Lukas mengangguk. Ia beringsut, mengubah posisi duduk sehingga bisa menatap wajah Desi lebih jelas.
“Kondisi ekonomi keluarga ibu gue boleh dibilang lebih dari cukup. Kakek gue sering dinas ke luar negeri, dan nenek gue juga aktif di perkumpulan para istri kantor kakek gue,” jelas Desi. “Ibu dan saudara-saudaranya sekolah di SD, SMP, dan SMA yang bergengsi. Kuliah pun enggak main-main. Ada yang di Atma Jaya, Trisakti, Tarakanita, dan Universitas Indonesia. Semua itu kampus keren.”
“Wow ….”
Desi mengangguk. Hingga saat ini, ia pun merasa kagum dengan kehidupan lama ibunya yang sangat makmur dan sejahtera.
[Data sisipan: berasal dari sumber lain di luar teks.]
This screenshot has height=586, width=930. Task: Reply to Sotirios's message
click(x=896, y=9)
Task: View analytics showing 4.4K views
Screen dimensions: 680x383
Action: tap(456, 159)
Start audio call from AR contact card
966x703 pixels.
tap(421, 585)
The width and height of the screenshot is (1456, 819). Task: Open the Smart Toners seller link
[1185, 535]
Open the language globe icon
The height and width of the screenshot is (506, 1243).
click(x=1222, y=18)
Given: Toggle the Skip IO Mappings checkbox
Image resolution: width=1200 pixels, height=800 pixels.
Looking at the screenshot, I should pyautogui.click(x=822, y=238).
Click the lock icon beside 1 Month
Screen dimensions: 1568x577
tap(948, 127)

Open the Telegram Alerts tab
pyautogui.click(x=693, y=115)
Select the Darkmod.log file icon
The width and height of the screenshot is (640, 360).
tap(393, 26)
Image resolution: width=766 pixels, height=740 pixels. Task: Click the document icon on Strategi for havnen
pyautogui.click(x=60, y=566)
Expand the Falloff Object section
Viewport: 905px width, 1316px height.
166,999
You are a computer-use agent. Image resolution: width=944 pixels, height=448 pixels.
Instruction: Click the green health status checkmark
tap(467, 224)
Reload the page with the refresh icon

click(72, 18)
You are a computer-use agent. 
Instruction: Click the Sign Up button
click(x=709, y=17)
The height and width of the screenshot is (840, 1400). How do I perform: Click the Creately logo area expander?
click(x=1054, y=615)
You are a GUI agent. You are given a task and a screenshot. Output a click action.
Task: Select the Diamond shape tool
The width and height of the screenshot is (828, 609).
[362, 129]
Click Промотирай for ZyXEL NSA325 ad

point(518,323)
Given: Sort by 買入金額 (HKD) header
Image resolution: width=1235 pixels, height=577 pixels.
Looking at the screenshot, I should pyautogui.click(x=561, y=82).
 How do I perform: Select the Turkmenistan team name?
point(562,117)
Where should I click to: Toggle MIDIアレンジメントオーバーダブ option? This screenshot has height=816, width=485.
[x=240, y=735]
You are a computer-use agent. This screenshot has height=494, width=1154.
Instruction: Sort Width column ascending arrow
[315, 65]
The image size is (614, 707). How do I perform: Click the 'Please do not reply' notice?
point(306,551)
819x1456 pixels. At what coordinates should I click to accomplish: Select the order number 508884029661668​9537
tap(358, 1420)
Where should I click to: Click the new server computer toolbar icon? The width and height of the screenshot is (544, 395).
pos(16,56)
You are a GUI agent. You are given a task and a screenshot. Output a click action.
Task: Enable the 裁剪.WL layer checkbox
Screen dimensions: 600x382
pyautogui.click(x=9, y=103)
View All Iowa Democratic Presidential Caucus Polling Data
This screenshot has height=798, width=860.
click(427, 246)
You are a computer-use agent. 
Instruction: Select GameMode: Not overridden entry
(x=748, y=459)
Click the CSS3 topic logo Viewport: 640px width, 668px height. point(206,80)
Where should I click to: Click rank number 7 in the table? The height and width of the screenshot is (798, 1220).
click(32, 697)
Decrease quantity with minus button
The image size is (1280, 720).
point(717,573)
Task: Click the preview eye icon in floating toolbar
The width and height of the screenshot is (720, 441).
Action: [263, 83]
“Pakaian bermerek, makanan mahal, liburan di luar kota dan negeri …. Itu semua udah jadi makanan sehari-hari nyokap gue dan saudara-saudaranya,” lanjut Desi.
“Berarti … kakek dan nenekmu sangat menyayangi anak-anaknya, ya?”
“Wah! Sayang banget!” Desi menggeleng pelan. “Nenek gue itu tipe orang yang sangat periang. Suka menyanyi dan menari. Terobsesi sama hal-hal mistis dan gaib. Sayang banget sama anak-anak dan cucu-cucunya. Rajin bikin kue kering dan bronis kukus. Sementara, kakek gue orang paling cerdas sedunia. Fasih empat bahasa asing; bahasa Inggris, Jerman, Belanda, dan Jepang. Hobinya baca buku sambil dengerin lagu. Atau ngerokok sambil lihatin burung-burung peliharaannya.”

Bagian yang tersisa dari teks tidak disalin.